Namo
Named dimensional data for Ruby.
Namo is a Ruby library for working with multi-dimensional data using named dimensions. It infers dimensions and coordinates from plain arrays of hashes — the same shape you get from databases, CSV files, JSON, and YAML — so there's no reshaping step.
The design rests on a few stances: every hash key is a dimension and none is privileged; formulae attach to a Namo alongside stored data and re-evaluate on each access; the operators that combine Namos all take Namos and return Namos, so analytical pipelines close; and the formula mechanism is type-agnostic — strings, dates, booleans, and arbitrary Ruby objects work as readily as numbers.
Installation
gem install namo
Or in your Gemfile:
gem 'namo'
Usage
Create a Namo instance from an array of hashes:
require 'namo'
sales = Namo.new([
{product: 'Widget', quarter: 'Q1', price: 10.0, quantity: 100},
{product: 'Widget', quarter: 'Q2', price: 10.0, quantity: 150},
{product: 'Gadget', quarter: 'Q1', price: 25.0, quantity: 40},
{product: 'Gadget', quarter: 'Q2', price: 25.0, quantity: 60}
])
Dimensions and coordinates are inferred:
sales.dimensions
# => [:product, :quarter, :price, :quantity]
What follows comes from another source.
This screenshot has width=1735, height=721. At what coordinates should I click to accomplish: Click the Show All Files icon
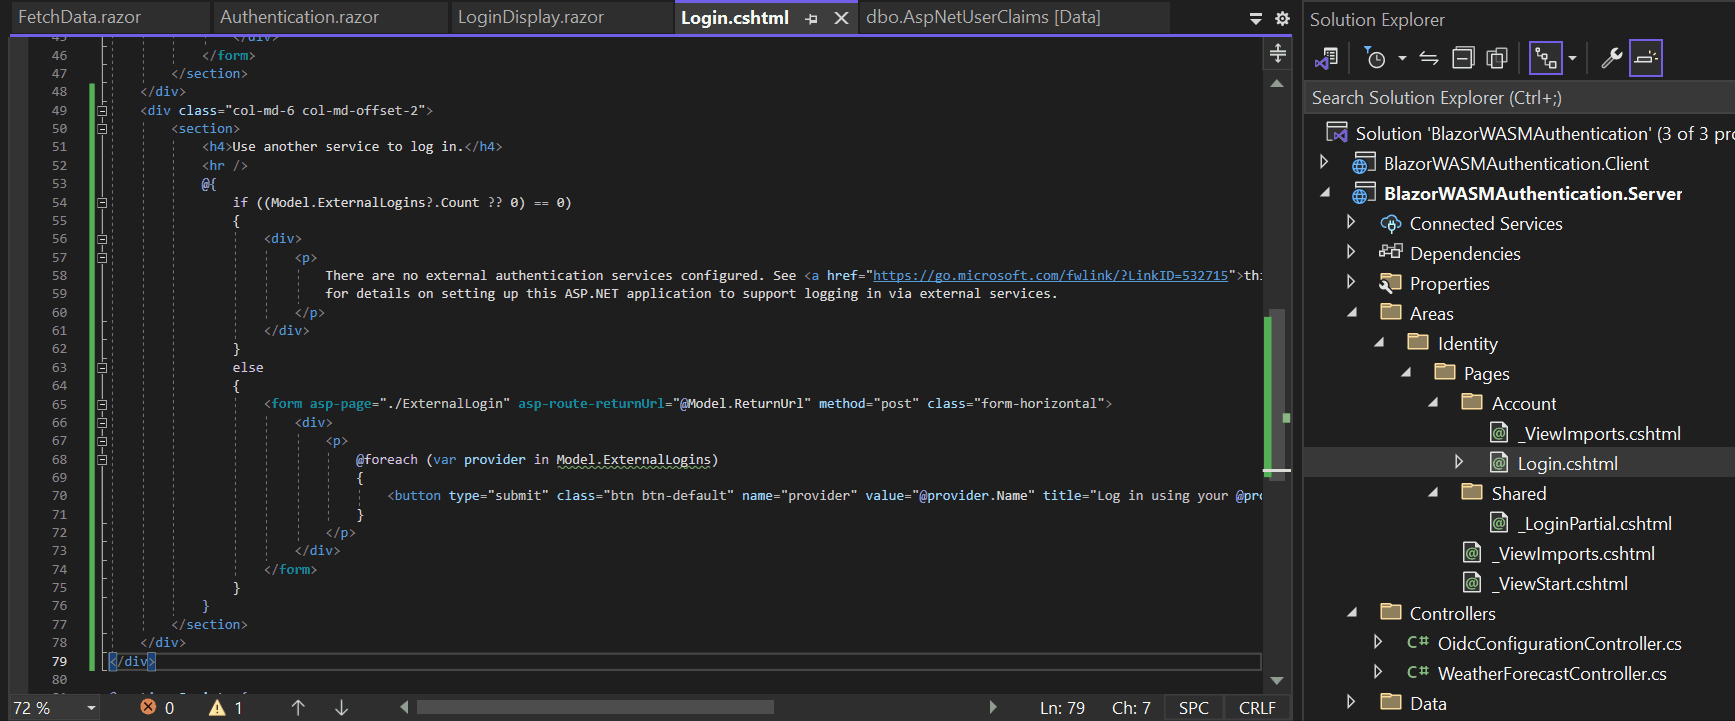(x=1497, y=59)
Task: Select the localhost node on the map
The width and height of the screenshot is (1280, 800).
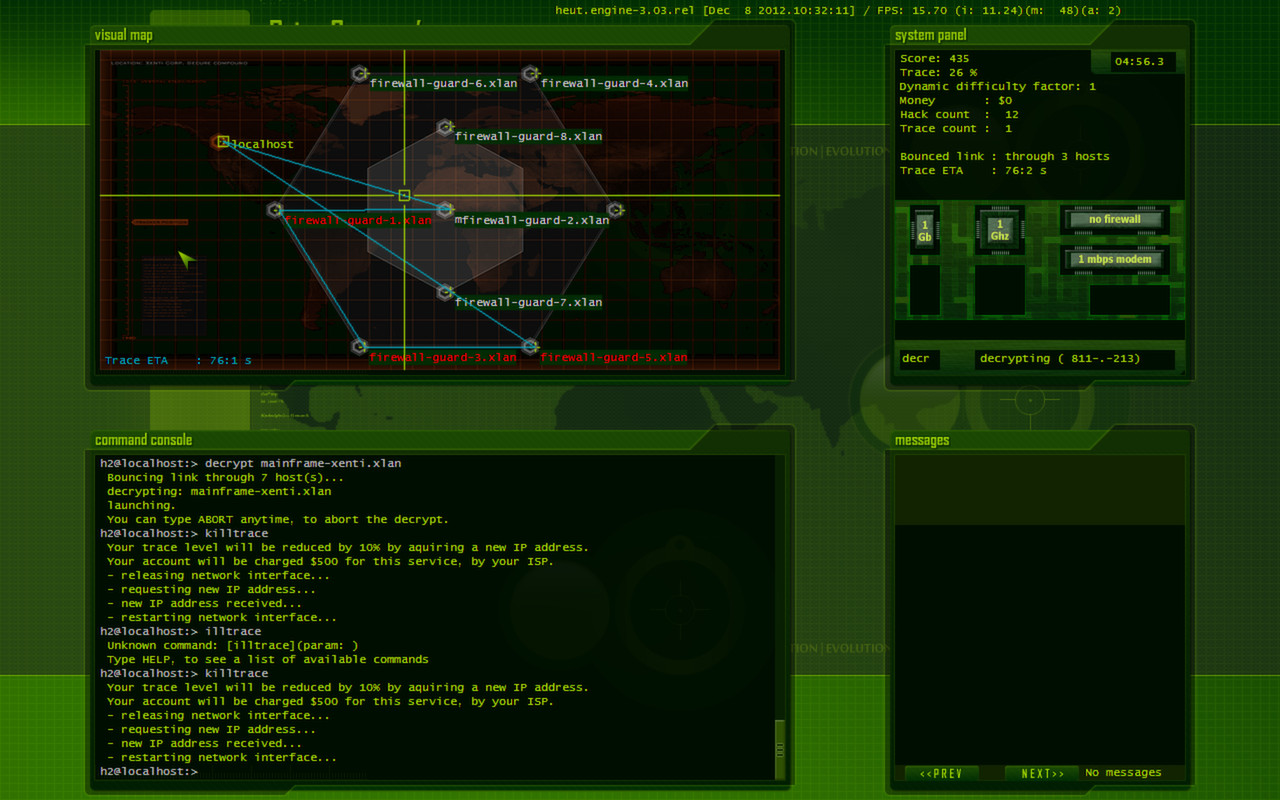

sales.coordinates[:product]
# => ['Widget', 'Gadget']
sales.coordinates[:quarter]
# => ['Q1', 'Q2']
Every key is a dimension; every value is a coordinate. There's no schema declaration and no choosing which column is "the index" — price and quantity are no less first-class than product and quarter.
Selection
Select by named dimension using keyword arguments:
# Single value
sales[product: 'Widget']
# => #<Namo [
# {product: 'Widget', quarter: 'Q1', price: 10.0, quantity: 100},
# {product: 'Widget', quarter: 'Q2', price: 10.0, quantity: 150}
# ]>
# Multiple dimensions
sales[product: 'Widget', quarter: 'Q1']
# => #<Namo [
# {product: 'Widget', quarter: 'Q1', price: 10.0, quantity: 100}
# ]>
# Range
sales[price: 10.0..20.0]
# => #<Namo [
# {product: 'Widget', quarter: 'Q1', price: 10.0, quantity: 100},
# {product: 'Widget', quarter: 'Q2', price: 10.0, quantity: 150}
# ]>
# Array of values
sales[quarter: ['Q1']]
# => #<Namo [
# {product: 'Widget', quarter: 'Q1', price: 10.0, quantity: 100},
# {product: 'Gadget', quarter: 'Q1', price: 25.0, quantity: 40}
# ]>
Projection
Project to specific dimensions:
sales[:product, :price]
# => #<Namo [
# {product: 'Widget', price: 10.0},
# {product: 'Widget', price: 10.0},
# {product: 'Gadget', price: 25.0},
# {product: 'Gadget', price: 25.0}
# ]>
Selection and projection can be chained:
sales[product: 'Widget'][:quarter, :price]
# => #<Namo [
# {quarter: 'Q1', price: 10.0},
# {quarter: 'Q2', price: 10.0}
# ]>
Or combined in a single call (names before selectors):
sales[:quarter, :price, product: 'Widget']
# => #<Namo [
# {quarter: 'Q1', price: 10.0},
# {quarter: 'Q2', price: 10.0}
# ]>
Contraction
Contraction is the complement of projection. Projection says "keep these dimensions"; contraction says "remove these dimensions, keep everything else":
sales[-:price, -:quantity]
# => #<Namo [
# {product: 'Widget', quarter: 'Q1'},
# {product: 'Widget', quarter: 'Q2'},
# {product: 'Gadget', quarter: 'Q1'},
# {product: 'Gadget', quarter: 'Q2'}
# ]>
The -:price syntax uses unary minus on Symbol to produce a negated dimension. Mixing projection and contraction in the same call is an error — the two modes are mutually exclusive:
sales[:product, -:price] # => ArgumentError
Selection and contraction can be chained:
sales[product: 'Widget'][-:price, -:quantity]
# => #<Namo [
# {product: 'Widget', quarter: 'Q1'},
# {product: 'Widget', quarter: 'Q2'}
# ]>
Or combined in a single call (names before selectors):
sales[-:price, -:quantity, product: 'Widget']
# => #<Namo [
# {product: 'Widget', quarter: 'Q1'},
# {product: 'Widget', quarter: 'Q2'}
# ]>
Selection, projection, and contraction always return a new Namo instance, so everything chains.
Concatenation
+ is the first of Namo's binary operators: it takes a Namo on each side and returns a Namo. The same shape holds for -, &, |, ^, ==, ===, <, <=, >, >= and (later) the composition operators — Namo in, Namo (or boolean) out — so analytical pipelines stay queryable end-to-end.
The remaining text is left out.